Two hypotheses divide the scientific world, very unequally, upon the
origin of the existing diversity of the plants and animals which
surround us. One assumes that the actual kinds are primordial; the
other, that they are derivative. One, that all kinds originated
supernaturally and directly as such, and have continued unchanged in
the order of Nature; the other, that the present kinds appeared in
some sort of genealogical connection with other and earlier kinds,
that they became what they now are in the course of time and in the
order of Nature.
Or, bringing in the word _species_, which is well defined as "the
perennial succession of individuals," commonly of very like
individuals,--as a close corporation of individuals perpetuated by
generation, instead of election,--and reducing the question to
mathematical simplicity of statement: species are lines of individuals
coming down from the past and running on to the future,--lines
receding, therefore, from our view in either direction. Within our
limited view they appear to be parallel lines, as a general thing
neither approaching to nor diverging from each other. The first
hypothesis assumes that they were parallel from the unknown beginning
and will be to the unknown end.
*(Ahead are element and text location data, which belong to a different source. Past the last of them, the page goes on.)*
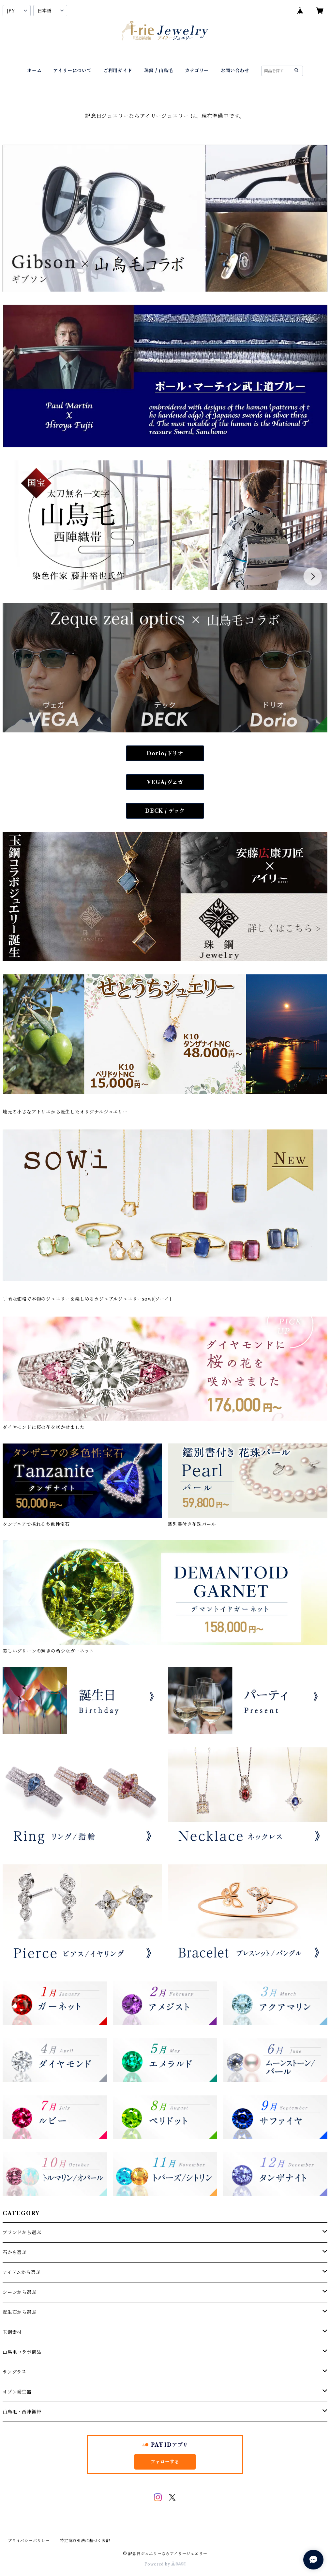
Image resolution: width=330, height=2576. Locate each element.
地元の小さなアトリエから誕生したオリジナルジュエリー (65, 1112)
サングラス (14, 2372)
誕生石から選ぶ (20, 2312)
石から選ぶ (15, 2252)
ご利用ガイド (117, 70)
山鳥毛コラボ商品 (22, 2352)
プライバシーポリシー (29, 2540)
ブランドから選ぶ (22, 2232)
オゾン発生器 (17, 2392)
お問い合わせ (234, 70)
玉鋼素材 (12, 2332)
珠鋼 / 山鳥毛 (158, 70)
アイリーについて (72, 70)
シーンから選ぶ (20, 2292)
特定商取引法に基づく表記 (85, 2540)
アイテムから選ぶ (21, 2272)
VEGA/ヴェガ (165, 782)
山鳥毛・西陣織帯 (22, 2412)
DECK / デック (165, 811)
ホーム (34, 70)
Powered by (165, 2564)
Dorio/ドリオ (165, 753)
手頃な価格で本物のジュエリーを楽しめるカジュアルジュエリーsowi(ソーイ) (87, 1299)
The second hypothesis assumes that the
apparent parallelism is not real and complete, at least aboriginally,
but approximate or temporary; that we should find the lines convergent
in the past, if we could trace them far enough; that some of them, if
produced back, would fall into certain fragments of lines, which have
left traces in the past, lying not exactly in the same direction, and
these farther back into others to which they are equally unparallel.